Мне следовало бы совсем не возвращаться в мою квартиру, но я изнемогал от усталости и вернулся ночевать. В эту ночь жандармы не нагрянули. Я пересмотрел целый ворох моих бумаг, уничтожил все, что могло кого-нибудь скомпрометировать, уложил все вещи и приготовился к отъезду. Я знал, что за моей квартирой следят, но рассчитывал, что полиция явится с визитом только поздно ночью и что поэтому в сумерках, под вечер, мне удастся выбраться незаметно. Стемнело, и когда я собрался уходить, одна из горничных шепнула мне: "Вы бы лучше вышли по черной лестнице". Я понял ее, быстро спустился вниз и выбрался из дома. У ворот стоял только один извозчик. Я вскочил на дрожки, и мы поехали по направлению к Невскому проспекту. Вначале за мною не было погони, и я уже думал, что все обстоит благополучно, но вдруг, уже на Невском, около думы, я заметил другого извозчика, который гнался за мной вскачь и вскоре стал обгонять нас.
К великому изумлению, я увидал на дрожках одного из двух арестованных ткачей, а рядом с ним какого-то неизвестного мне господина. Ткач сделал мне знак рукой, как будто хотел сказать что-то. Я сказал моему извозчику остановиться. "Быть может, - думал я, - его только что выпустили и у него ко мне важные поручения". Но как только извозчик остановился, господин, сидевший рядом с ткачом (то был шпион), крикнул громко: "Г-н Бородин, князь Кропоткин, я вас арестую. - Он подал сигнал полицейским, которых всегда масса на Невском, прыгнул ко мне в дрожки и показал бумагу с печатью петербургской городской полиции. - У меня приказ пригласить вас немедленно к генерал-губернатору для объяснения", - сказал он. Сопротивление было бесполезно. Два полицейских уже стояли рядом. Я сказал моему извозчику повернуть назад и ехать к генерал-губернатору. Ткач остался на своем извозчике и поехал за нами.
Очевидно, полиция дней десять колебалась арестовать меня, так как не была уверена, что Бородин и я - одно и то же лицо. Мой ответ на призыв ткача разрешил все сомнения.

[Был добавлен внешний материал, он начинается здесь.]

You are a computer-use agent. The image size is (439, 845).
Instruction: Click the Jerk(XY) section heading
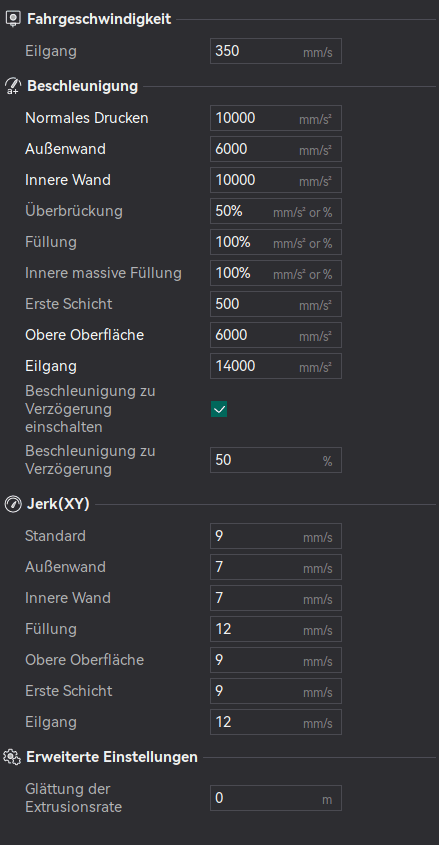[58, 504]
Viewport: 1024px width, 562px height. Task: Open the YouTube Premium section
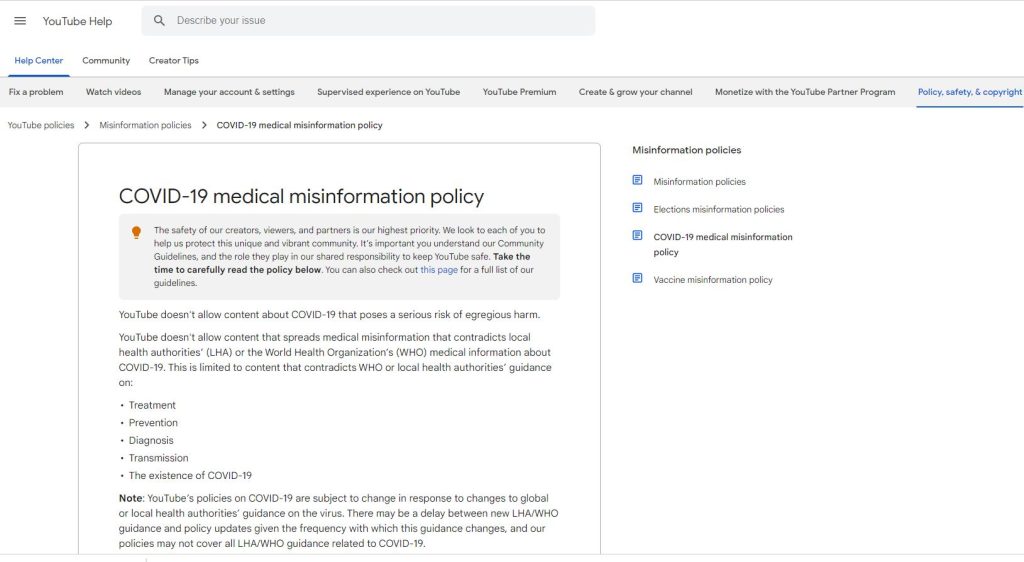(x=519, y=92)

Случилось так, что как раз тогда, когда я уезжал из дому, приехал из Москвы молодой человек с письмом ко мне от моего приятеля П. И. Войнаральского и к нашему приятелю. Полякову от Дмитрия Клеменца. Войнаральский сообщал о том, что в Москве заведена тайная типография. Вообще в его письме было много отрадных вестей о революционной деятельности в этом городе. Я прочитал письмо и уничтожил его, а так как во втором письме не было ничего, кроме невинной приятельской болтовни, то я захватил его с собою. Теперь, когда меня арестовали, я счел за лучшее уничтожить и это письмо. Я потребовал опять у шпиона его бумагу и, в то время как он доставал ее из кармана, незаметно бросил письмо на мостовую. Но... когда мы подъехали к генерал-губернаторскому дому, ткач подал злосчастную бумажку сыщику, прибавляя: "Я видел, как они выбросили письмо на мостовую, и поднял его".